REQUIRED WORK ->
In the data below, reproduce verbatim the lines from the one with "Where should I click to: Switch" to the one with "click(x=1192, y=712)", including both, and output nothing else. Leave the pictures out of your answer.

[Rows from a screen grounding dataset]

◆ ◆ ◆ ◆ ◆

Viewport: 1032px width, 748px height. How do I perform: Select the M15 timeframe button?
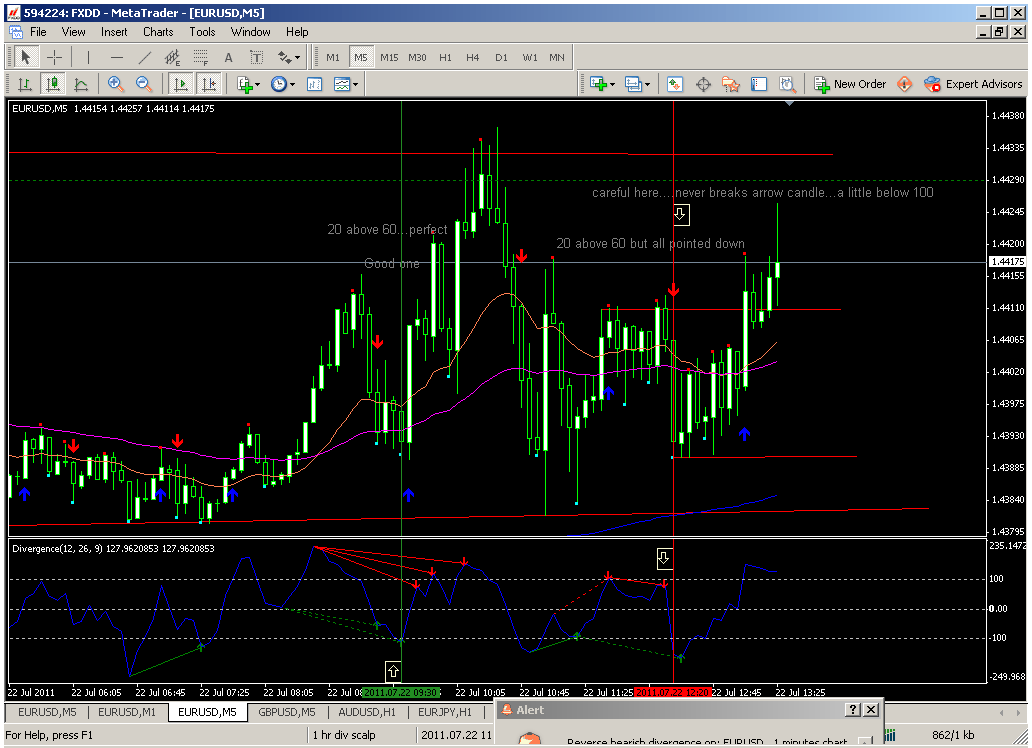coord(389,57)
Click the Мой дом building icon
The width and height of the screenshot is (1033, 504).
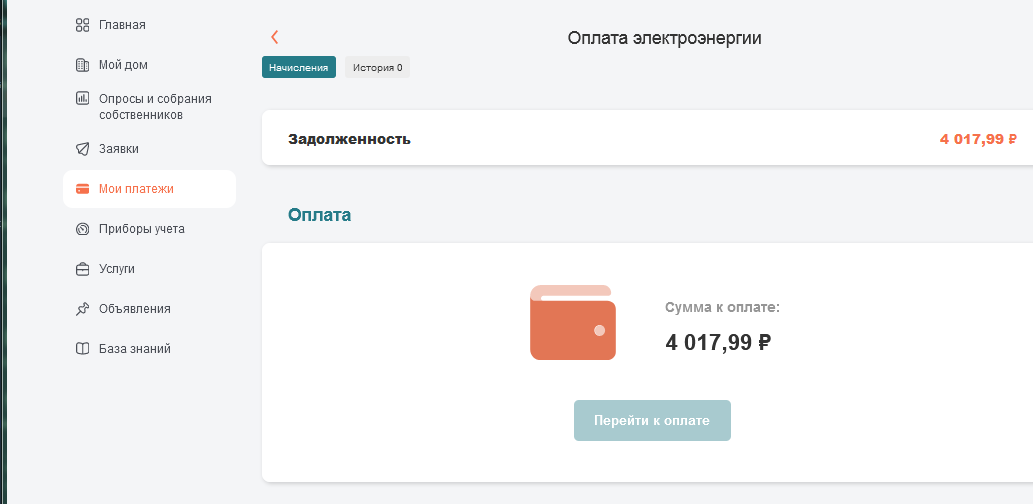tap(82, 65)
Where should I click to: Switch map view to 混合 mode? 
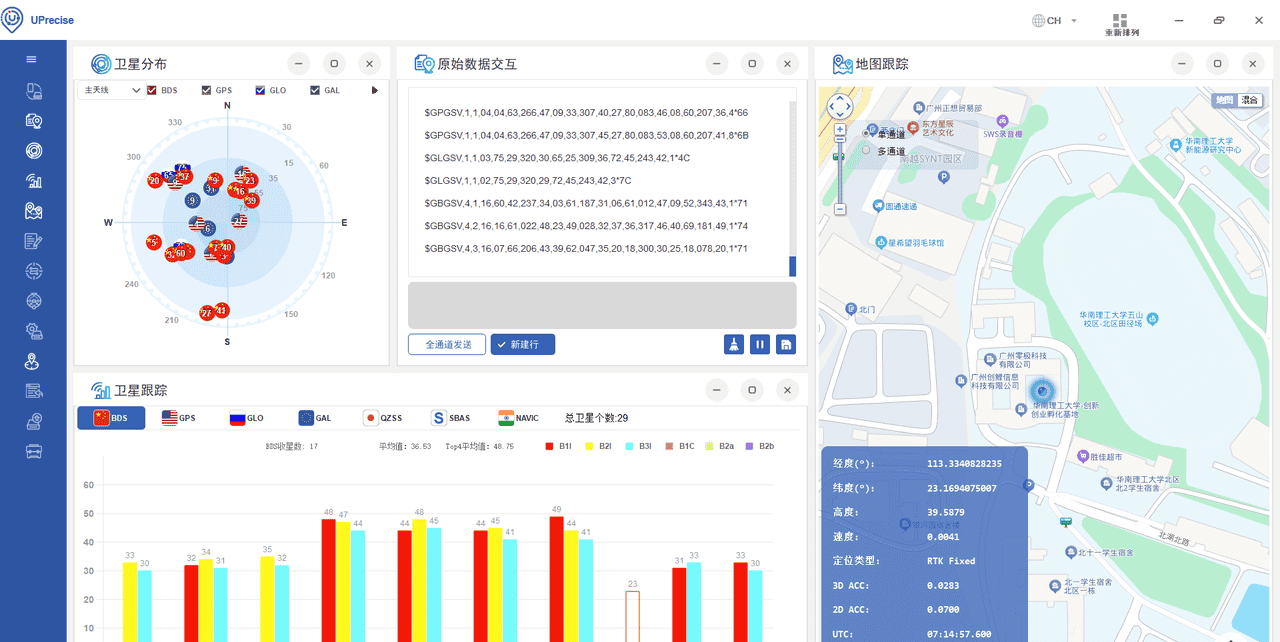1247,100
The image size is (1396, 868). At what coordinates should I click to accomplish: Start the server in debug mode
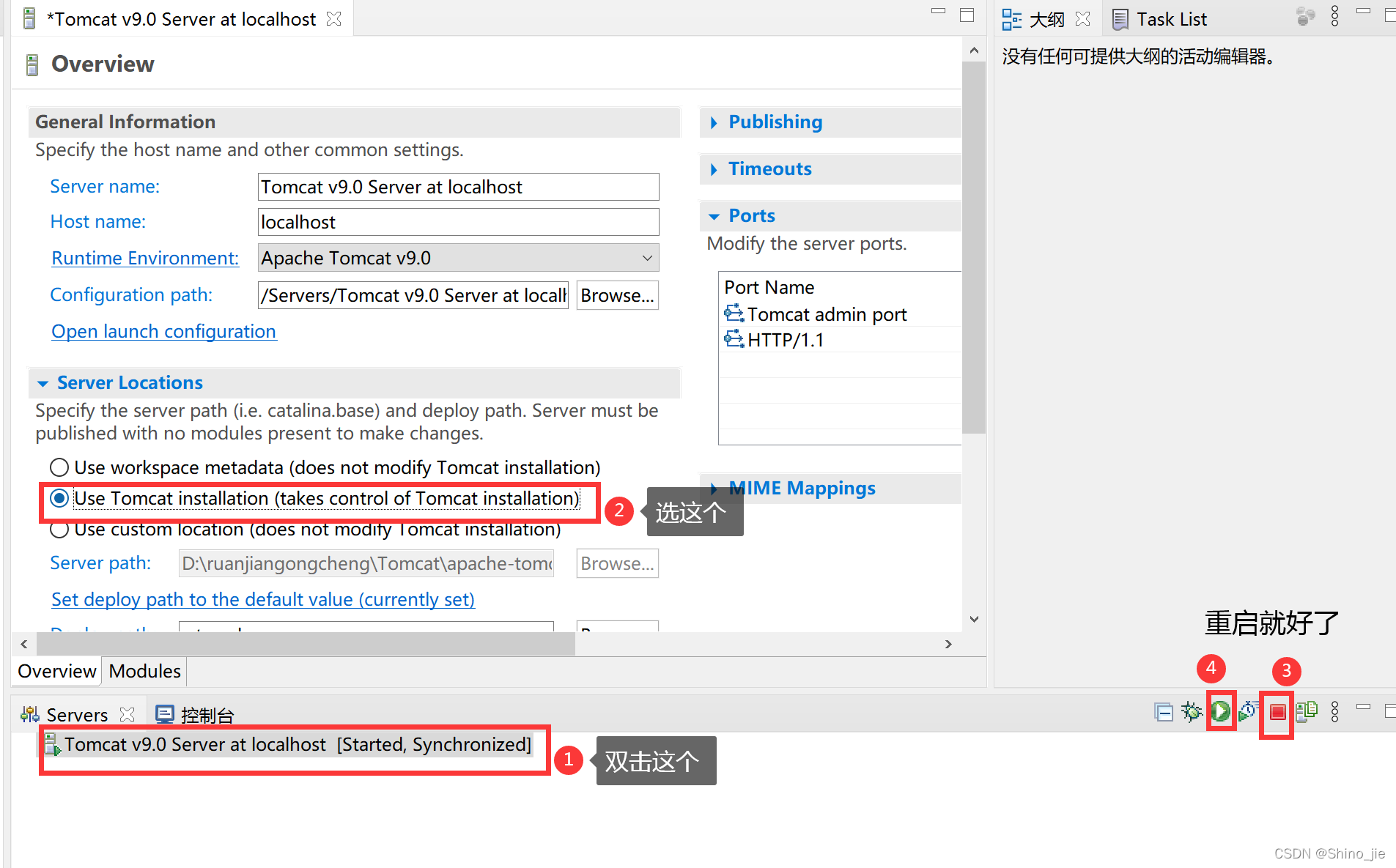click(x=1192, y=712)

◆ ◆ ◆ ◆ ◆

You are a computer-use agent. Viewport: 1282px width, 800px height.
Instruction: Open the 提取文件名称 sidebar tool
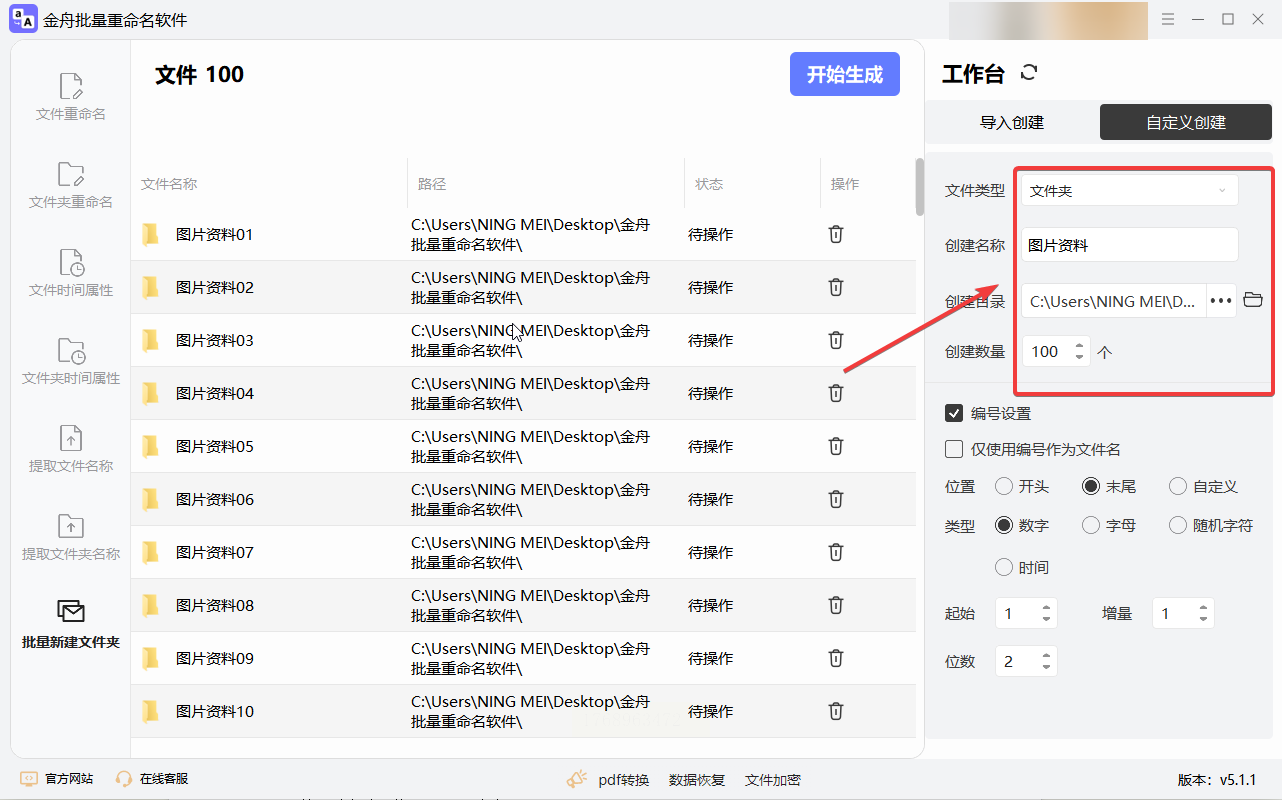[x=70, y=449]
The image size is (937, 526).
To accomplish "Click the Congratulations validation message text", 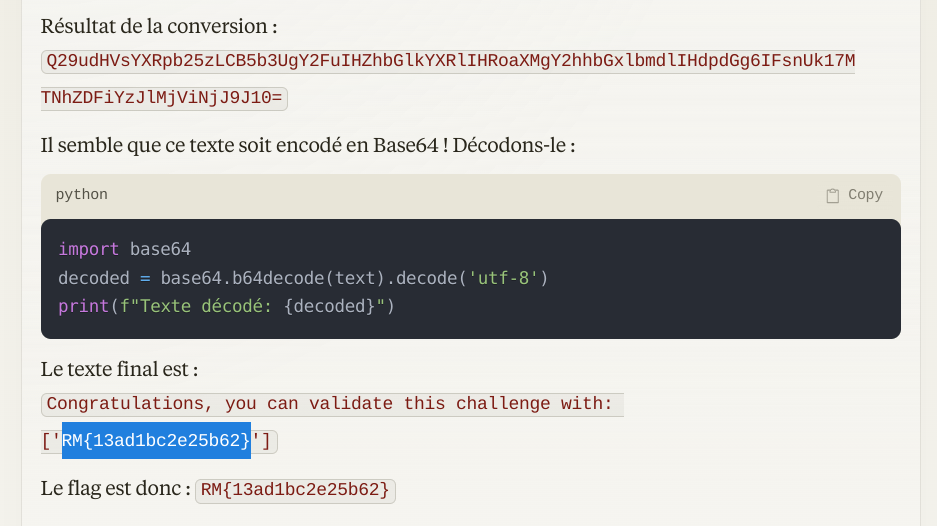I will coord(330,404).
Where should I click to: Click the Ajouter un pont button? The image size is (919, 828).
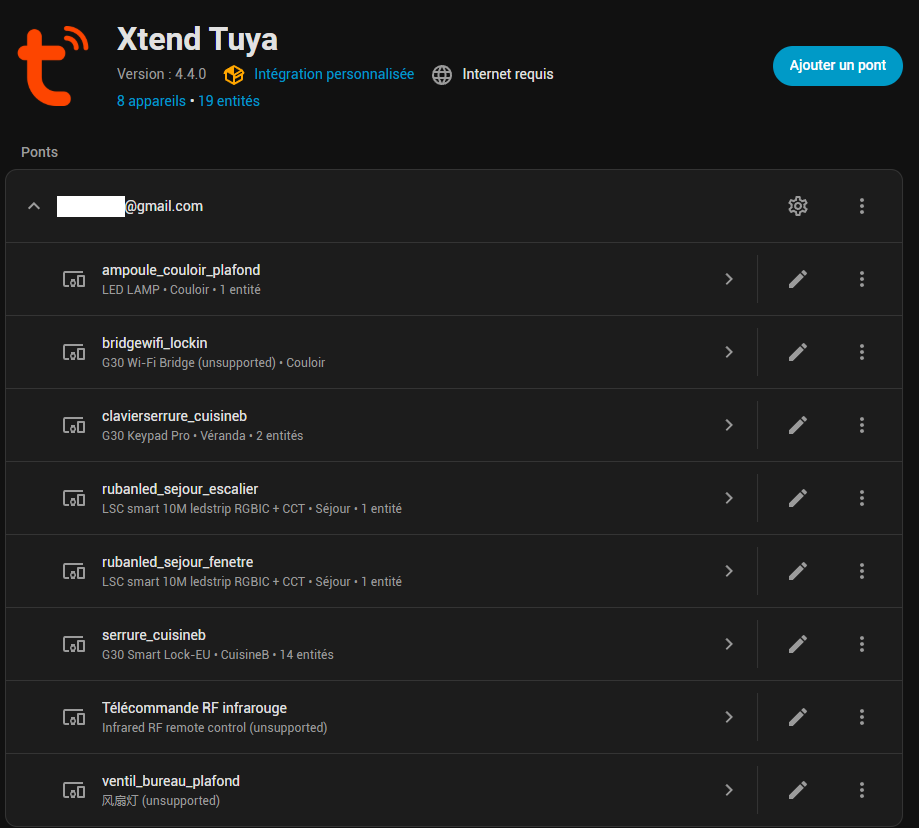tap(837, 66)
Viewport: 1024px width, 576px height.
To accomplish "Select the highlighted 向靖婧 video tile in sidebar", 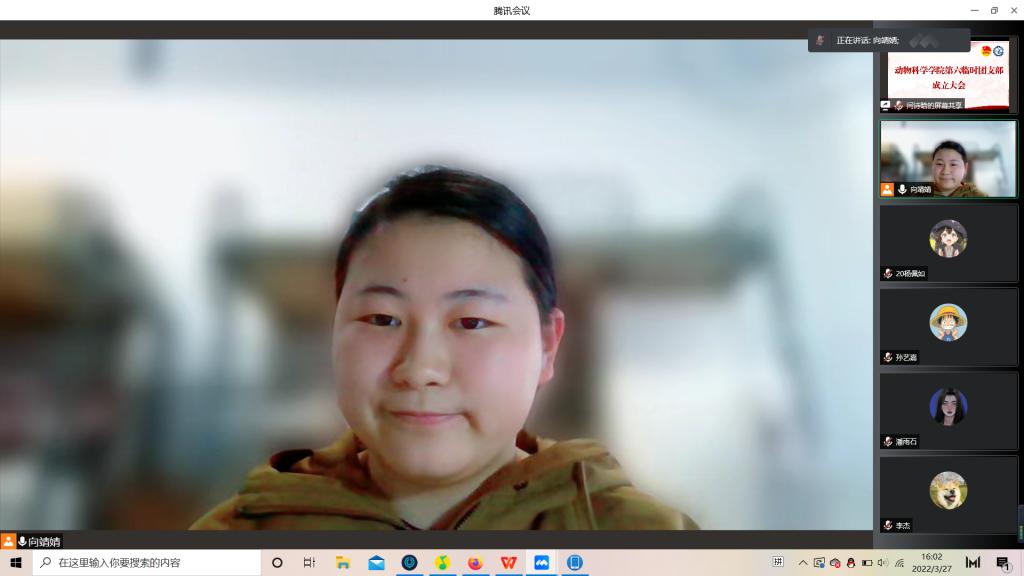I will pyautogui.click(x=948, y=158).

◆ ◆ ◆ ◆ ◆

ANSWER TO THIS EXERCISE ->
Where should I click to: Switch map view to 混合 mode? 
1247,100
The image size is (1396, 868). At what coordinates should I click to accomplish: Start the server in debug mode
click(x=1192, y=712)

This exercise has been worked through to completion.